CERN announces new open data policy
The four main LHC collaborations (ALICE, ATLAS, CMS and LHCb) have unanimously endorsed a new open data policy for scientific experiments at the Large Hadron Collider (LHC), which was presented to the CERN Council today. The policy commits to publicly releasing so-called level 3 scientific data, the type required to make scientific studies, collected by the LHC experiments. Data will start to be released approximately five years after collection, and the aim is for the full dataset to be publicly available by the close of the experiment concerned. The policy addresses the growing movement of open science, which aims to make scientific research more reproducible, accessible, and collaborative.
The level 3 data released can contribute to scientific research in particle physics, as well as research in the field of scientific computing, for example to improve reconstruction or analysis methods based on machine learning techniques, an approach that requires rich data sets for training and validation.
The open data policy reflects CERN’s commitment to open science, which was already asserted in the CERN Convention over 60 years ago,” said Eckhard Elsen, CERN Director for Research and Computing. “The policy sets out the concrete steps towards its implementation at CERN, which will make data available to the extended scientific community as well as the general public.

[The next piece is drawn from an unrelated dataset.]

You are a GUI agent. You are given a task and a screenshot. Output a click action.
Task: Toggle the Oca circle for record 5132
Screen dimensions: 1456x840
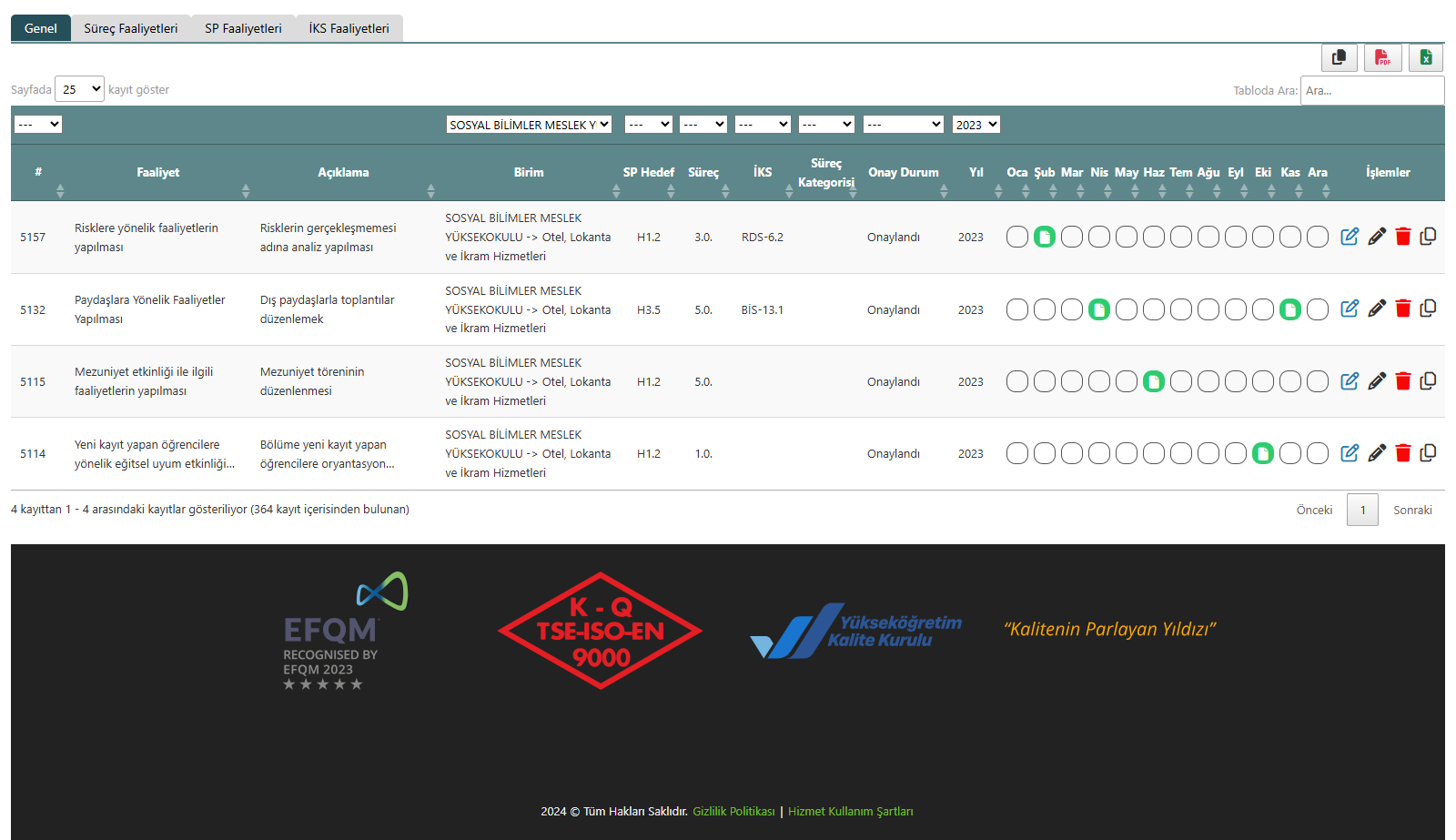(1017, 309)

Scientific data are considered to have different levels of complexity. Level 3 data are of the type used as input to most physics studies and will be released alongside the software and documentation needed to use the data. Its release will allow high-quality analysis by diverse groups: non-CERN scientists, scientists in other fields, educational and outreach initiatives, and the general public.
The policy also covers the release of level 1 and level 2 datasets, of which samples are already available. Level 1 corresponds to the supporting information of results published in scientific articles, and level 2 corresponds to dedicated scientific datasets designed for educational and outreach purposes.
In practice, scientific datasets will be released through the CERN Open Data Portal, which already hosts a comprehensive set of data related to the LHC and other experiments. Data will be available using FAIR standards, a set of data guidelines that ensure the data are findable, accessible, interoperable, and re-usable.
“The policy provides a progressive framework for the openness and preservation of experimental data,” said Jamie Boyd, convener of the working group that formulated the policy. This strategy complements CERN’s existing Open Access policy, which mandates that all CERN research results are published in open access. It is also aligned with the recent European Strategy for Particle Physics Update announced in June 2020. The new policy could be used as a blueprint for other experiments at CERN and in other scientific organisations.